Planned place of birth included home, freestanding midwifery units, midwife-led units on a hospital site with obstetric services, and obstetric units.

Serious adverse outcomes included stillbirth after start of care in labour, early neonatal death, brain injury (encephalopathy), faeces in the lungs (meconium aspiration syndrome), and injuries to the upper arm or shoulder during birth.

A total of 64,538 single, full term infants born to women with low risk pregnancies were involved in the study. Factors, such as maternal age, ethnic group, body mass index and deprivation score were taken into account.

Overall, the rate of adverse outcomes was low in all birth settings (4.3 per 1,000 births) and there were no significant differences in the odds of an adverse outcome for any of the non-obstetric unit settings compared with obstetric units.

For women giving birth for the first time (nulliparous women), the risk of an adverse outcome was higher (9.3 per 1,000 births) for planned home births compared with obstetric units, but not for either midwifery unit settings. In contrast, for women who had given birth before (multiparous women), there were no significant differences in the rate of adverse outcomes between birth settings.

The results also show that interventions during labour, such as epidural, forceps delivery or caesarean section, were substantially lower in all non-obstetric unit settings. Transfers from non-obstetric unit settings were also much higher (up to 45%) for nulliparous women than for multiparous women (up to 13%).

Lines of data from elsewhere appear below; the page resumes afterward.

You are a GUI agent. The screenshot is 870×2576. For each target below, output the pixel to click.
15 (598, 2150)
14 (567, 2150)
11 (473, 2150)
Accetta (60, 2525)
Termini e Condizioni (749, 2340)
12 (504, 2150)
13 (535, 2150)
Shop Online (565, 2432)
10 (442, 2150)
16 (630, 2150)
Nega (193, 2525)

"These results will enable women and their partners to have informed discussions with health professionals in relation to clinical outcomes and planned place of birth," say the authors. "For policy makers, the results are important to inform decisions about service provision and commissioning."

They add that a cost effectiveness analysis of the different birth settings is currently being carried out, and they suggest that further research on this issue is needed, particularly into the effect of staffing and service configuration on outcomes, and more detailed analysis of transfers from non-obstetric settings.